US Navy Thinks Renewable Energy is the Future, But House Republicans Don’t Want Them to Have It


Official US Navy Imagery/CC BY 2.0

We’ve covered many times the efforts of the US Navy, driven largely by a desire to secure stable and domestic sources of energy, to create a so-called Great Green Fleet and Green Strike Force—that is, ships and planes powered by biofuels. Check out the links to the left if you’re not up to speed on those effort.

More broadly, well aware of the strategic importance of secure energy supplies, not to mention being on the front lines of what have been energy wars as much as anything else over the past few decades, the military has been a big supporter of energy not derived from fossil fuels.

But, as a new piece in Wired explains, Republicans in the House apparently don’t want the Navy to make that future a reality.

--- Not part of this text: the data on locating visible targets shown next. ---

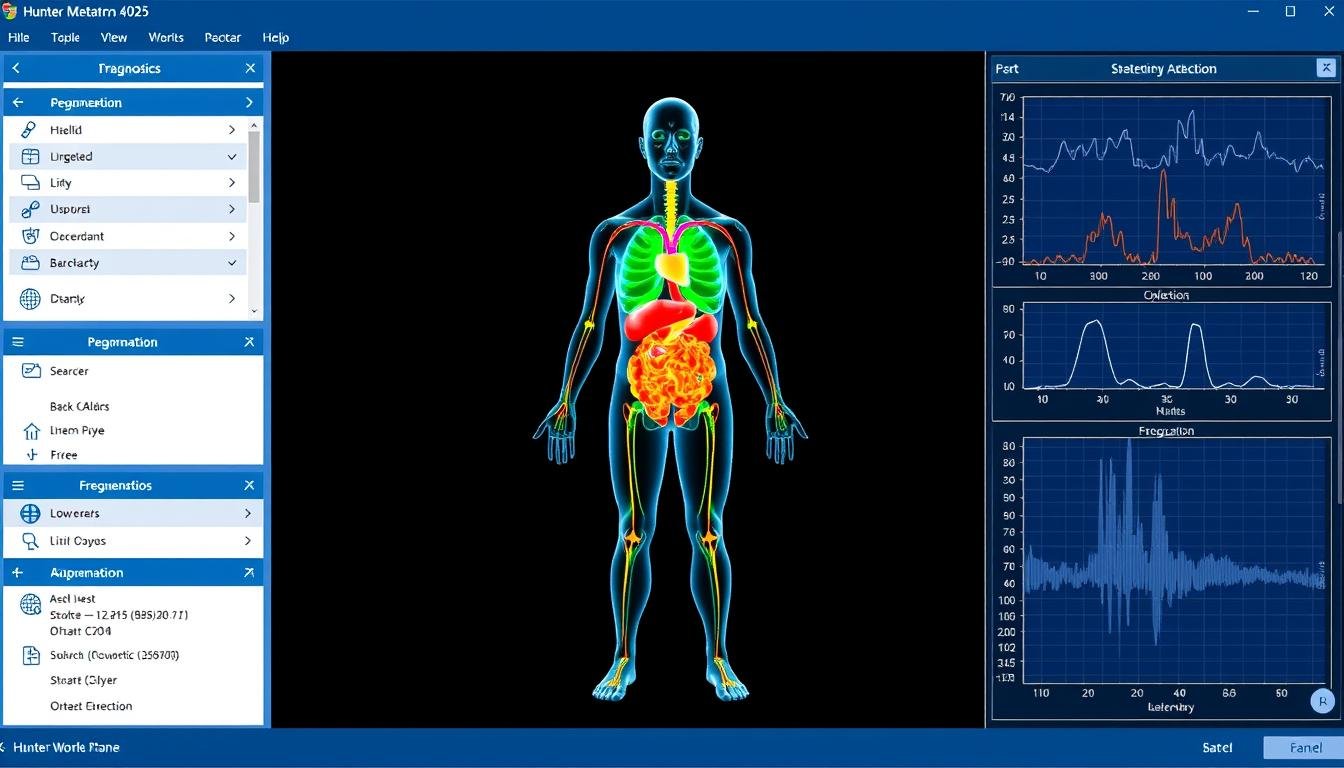Click the Satel button

(1217, 747)
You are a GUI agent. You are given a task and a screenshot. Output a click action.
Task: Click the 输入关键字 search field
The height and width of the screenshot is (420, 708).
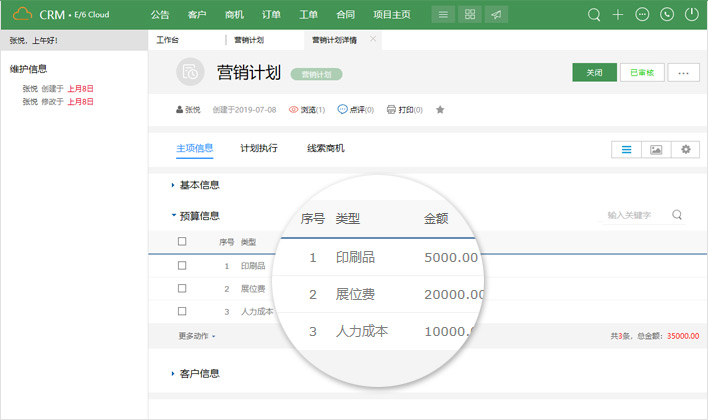(x=635, y=215)
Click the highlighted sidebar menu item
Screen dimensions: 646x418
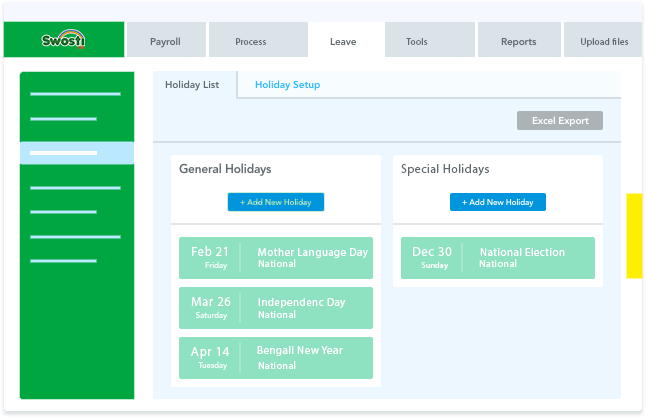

In its report on next year’s Pentagon budget, the House Armed Services Committee banned the Defense Department from making or buying an alternative fuel that costs more than a “traditional fossil fuel.” It’s a standard that may be almost impossible to meet, energy experts believe; there’s almost no way the tiny, experimental biofuel industry can hope to compete on price with the massive, century-old fossil fuels business. […] if the measure becomes law, it would make it all-but-inconceivable for the Pentagon to buy the renewable fuels. It would likely scuttle one of the top priorities of Navy Secretary Ray Mabus. And it might very well suffocate the gasping biofuel industry, which was looking to the Pentagon to help it survive.